日曜日は参宮橋のだいすきなパン屋「ラ・セゾン」でパンと飲みものを買って、代々木公園へ歩いていった。はじーと。公園の駐車場にはいるために、車が列をつくっている。わたしたちと前後して、こーけいじあんの裕福そうな家族が二組、ままはままどうしベビーカーを押しながら、だでぃーはだでぃーどうし荷物をかつぎながら、(たいへん標準的なという意味で)うつくしい英語で何か喋りながら、ぷらぷらと公園に入っていった。その子どもは自転車に乗って、ままたちとだでぃーたちの間を行ったり来たりしていた。
菜の花入りのさっくさっくのコロッケパンと、タイムとザワークラウトとハーブのウィンナーの香りがものすごくて、食べるたびに「おいしい」と連呼してしまう調理パンを食べて、それから、公園をつっきって、原宿へ抜けた。H&Mではじーのジーンズとシャツ、ホアナでTシャツワンピース、CHUMSで山用の帽子を買った。うっしっしっし。帰りがけに原宿餃子房の隣のアジア料理屋で、小さい瓶ビール一本ずつと、豚レバーの前菜と、サンバルチャーハンをつまんで、帰りもまた代々木公園沿いを歩いて、ナイキ主催のバスケの大会をやっているのに遭遇してそれを閉会まで眺めたりして、日が暮れるころに最寄りのドトールへ入って、気のすむまで読書して帰ってきた。なんとまー、日曜日然とした日曜日ですこと! 帰りにもやっぱり、自転車に乗るこーけいじあんの子どもを見た。

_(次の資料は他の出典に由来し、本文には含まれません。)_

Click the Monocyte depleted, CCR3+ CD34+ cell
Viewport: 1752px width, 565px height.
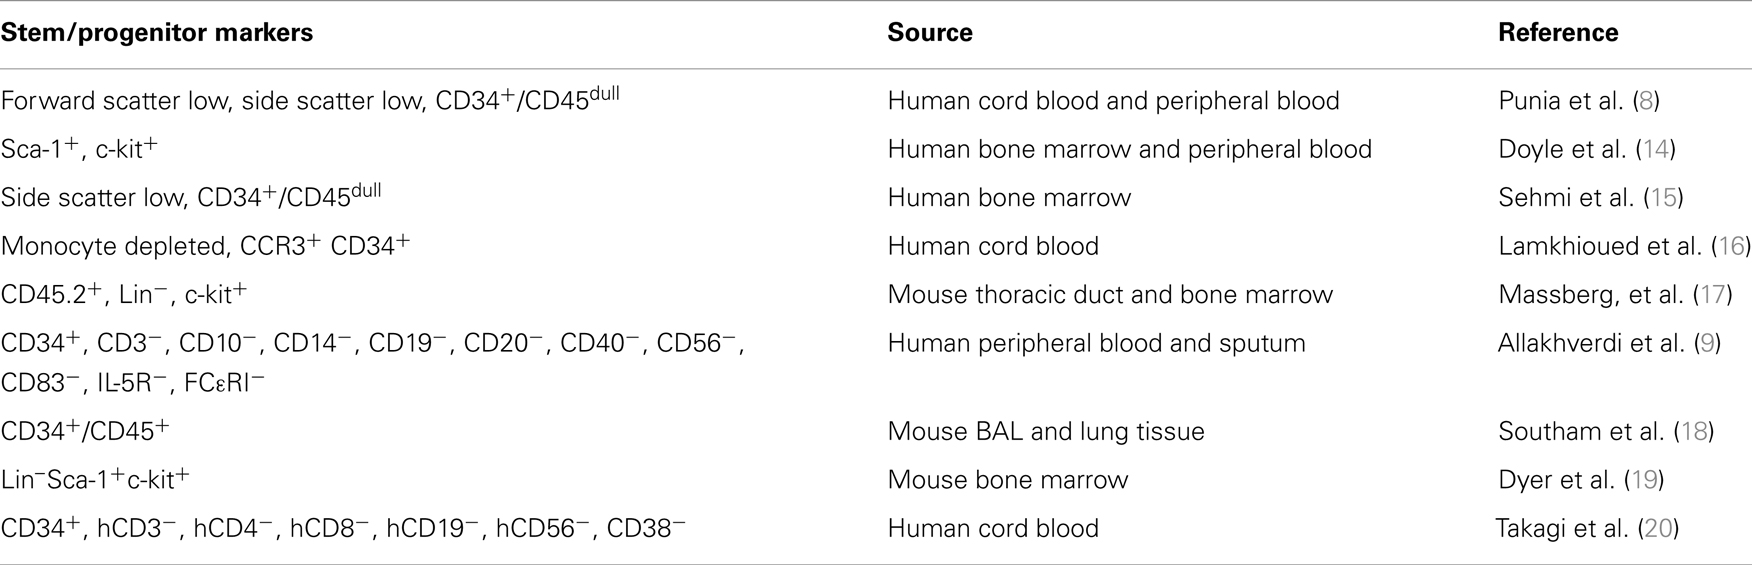205,246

火曜日、仕事終わり、ひさびさの、4の会(ベケットの「QUAD」をやってみる会)。まずみんなでヨガの「太陽礼拝」をやって、シリーズ2まで歩いてみた。試行錯誤しながらでも、この会の着地点がみえてきた感じで、よかった。次回は撮影してみることになった。最後は妊娠の話とガガーリンの話になった。どちらも同じくらい遠いことのようにおもえた。